(Records to use)

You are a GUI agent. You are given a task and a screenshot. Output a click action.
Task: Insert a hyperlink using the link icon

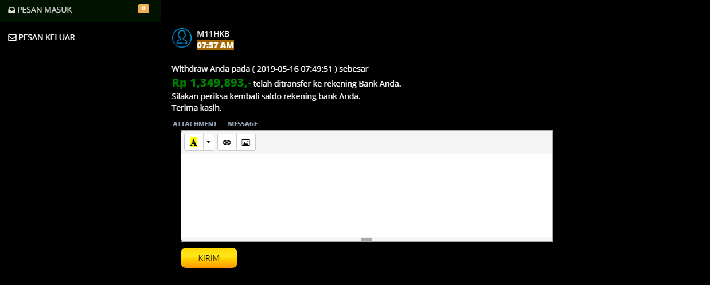coord(227,142)
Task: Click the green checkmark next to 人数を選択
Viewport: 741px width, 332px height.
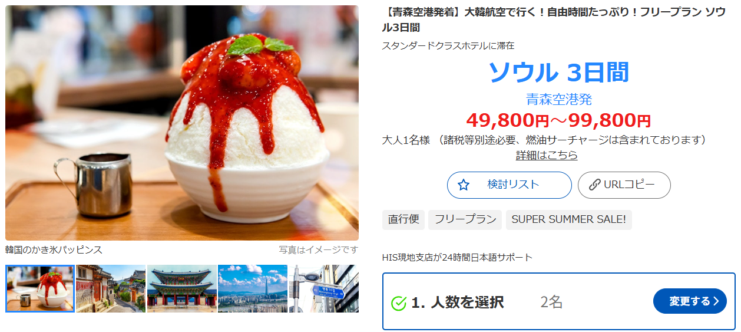Action: pos(399,303)
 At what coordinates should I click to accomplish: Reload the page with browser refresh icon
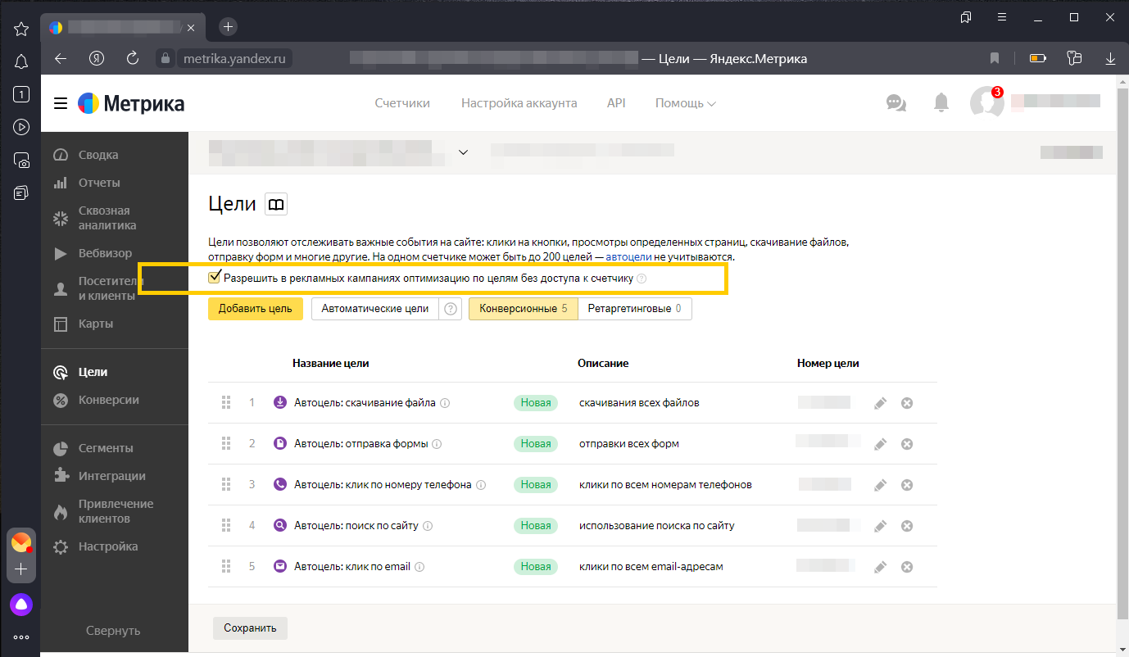(x=133, y=58)
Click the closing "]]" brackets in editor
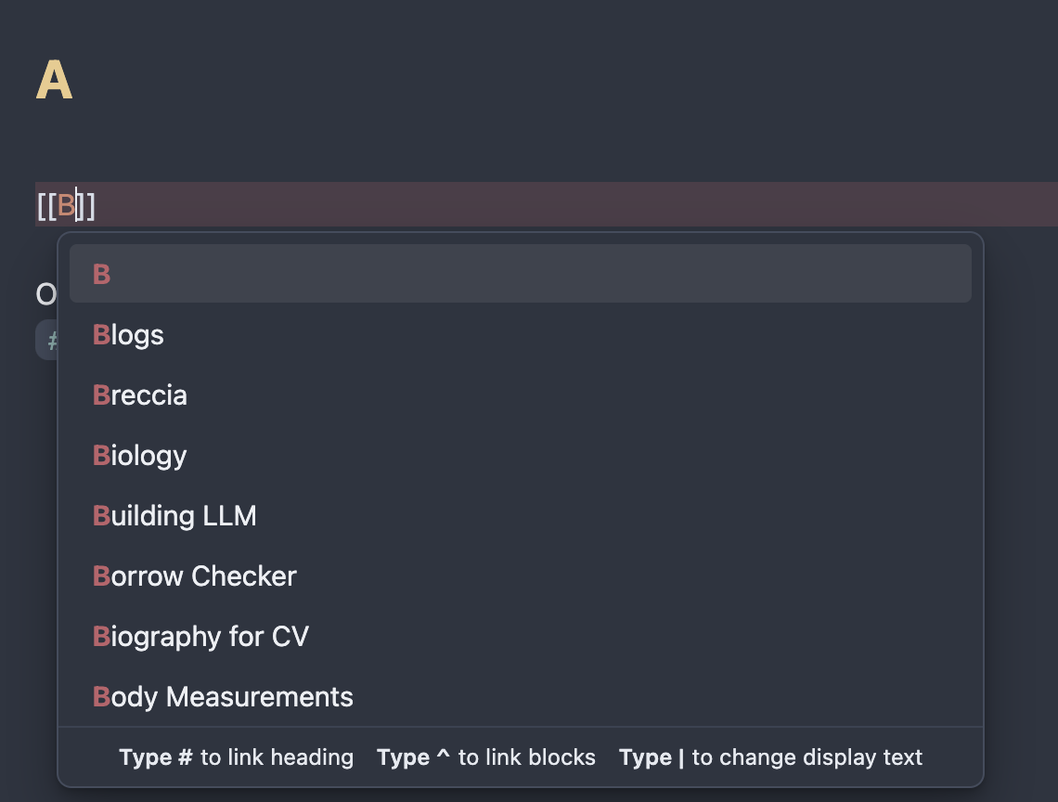Image resolution: width=1058 pixels, height=802 pixels. pyautogui.click(x=87, y=205)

(End Records to use)

Would you write out exactly the lines of the data from the one holding "Task: Insert a hyperlink using the link icon" to the final line, both included, with pictures left out?

Task: Insert a hyperlink using the link icon

coord(227,142)
Task: Click the green checkmark next to 人数を選択
Viewport: 741px width, 332px height.
Action: pos(399,303)
 At what coordinates should I click to accomplish: Reload the page with browser refresh icon
(x=133, y=58)
Click the closing "]]" brackets in editor
Image resolution: width=1058 pixels, height=802 pixels. pyautogui.click(x=87, y=205)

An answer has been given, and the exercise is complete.